Porque si la biología enciende la chispa, la cultura puede convertirla en incendio. Las identidades —nación, religión e ideología— son herramientas poderosas. Nos permiten organizarnos, cooperar y construir. Pero también pueden delimitar fronteras invisibles que separan a los seres humanos en categorías rígidas.
El problema aparece cuando esas categorías se cargan de emoción. Cuando el otro deja de ser simplemente distinto y pasa a ser peligroso, inferior o prescindible. La historia ha demostrado que antes de cada gran violencia hay un proceso lento de deshumanización. Un cambio en el lenguaje. Una erosión del "nosotros".
No es casual. Es eficiente.
El cerebro busca simplificar. Y en momentos de incertidumbre —crisis económicas, pandemias, cambios sociales— esa necesidad se intensifica. Explicar un problema complejo requiere tiempo, datos y pensamiento crítico. Señalar a un enemigo es inmediato. Reconfortante, incluso.
Así, lo que comenzó como una adaptación evolutiva se convierte en una trampa contemporánea.
¿Por qué?
Porque seguimos utilizando herramientas diseñadas para pequeños grupos en un mundo de millones de personas interconectadas. La escala ha cambiado, pero los mecanismos no. Ahí reside el peligro.
No obstante, esta no es una historia condenada.

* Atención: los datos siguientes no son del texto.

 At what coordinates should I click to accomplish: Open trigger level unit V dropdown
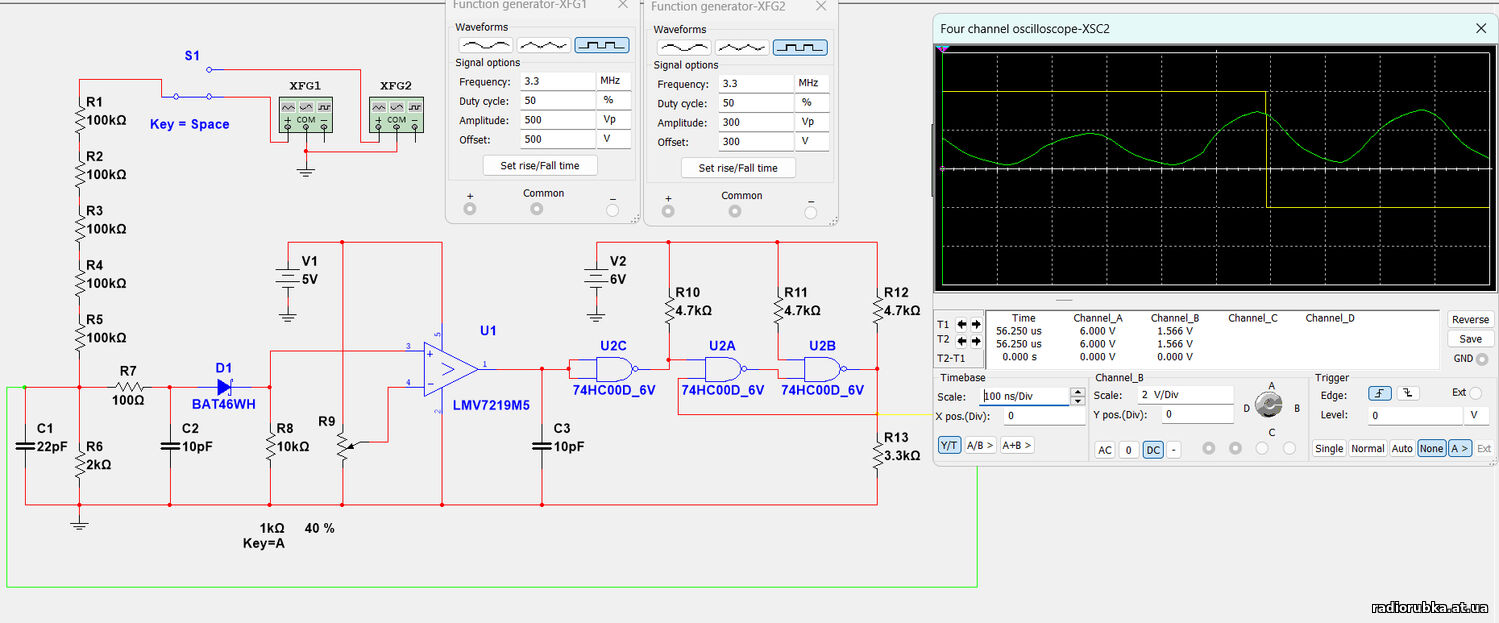pos(1478,415)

La misma evolución que nos hizo desconfiar también nos dio algo extraordinario: la capacidad de empatía. De ponernos en el lugar del otro. De construir normas, instituciones y sistemas éticos que frenen nuestros impulsos más primarios.
La corteza prefrontal —esa parte del cerebro que planifica, que inhibe, que reflexiona— actúa como un contrapeso. No siempre gana, pero está ahí. Gracias a ella hemos sido capaces de reducir, en ciertos periodos, la violencia interpersonal. De crear acuerdos, leyes y marcos de convivencia.

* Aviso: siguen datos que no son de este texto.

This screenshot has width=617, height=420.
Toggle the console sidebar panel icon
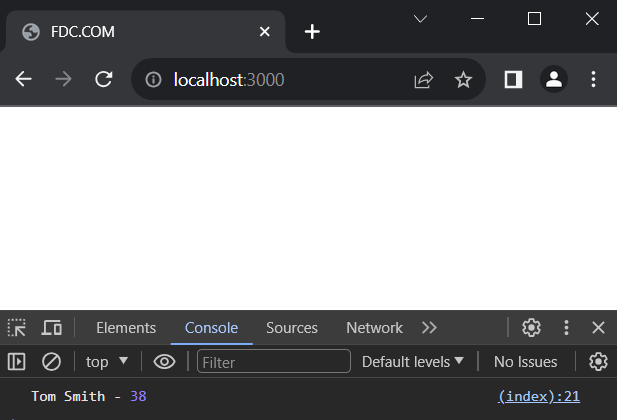pos(17,361)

No somos sólo lo que heredamos. También somos lo que decidimos hacer con ello.
Mas, volvamos al vagón de metro.
Nada ha cambiado. Las mismas personas, el mismo trayecto. Pero algo podría ser distinto. Una mirada que se mantiene un segundo más. Un gesto mínimo de reconocimiento. La aceptación silenciosa de que, más allá de las diferencias, compartimos una misma fragilidad.
Puede parecer poco. Lo es. Pero también es un inicio.
Porque la guerra que llevamos dentro no se libra en los campos de batalla. Cristaliza en esos instantes invisibles donde decidimos —sin darnos cuenta— si el otro es un enemigo o un reflejo.
En esa decisión, repetida millones de veces al día, se juega el futuro de nuestra especie. No nacimos para destruirnos, pero tampoco —al menos no del todo— para entendernos. Entre ambos extremos, en ese territorio enredoso y humano, transcurre nuestra historia. Aunque, conviene no olvidarlo: también poseemos la capacidad de modularla.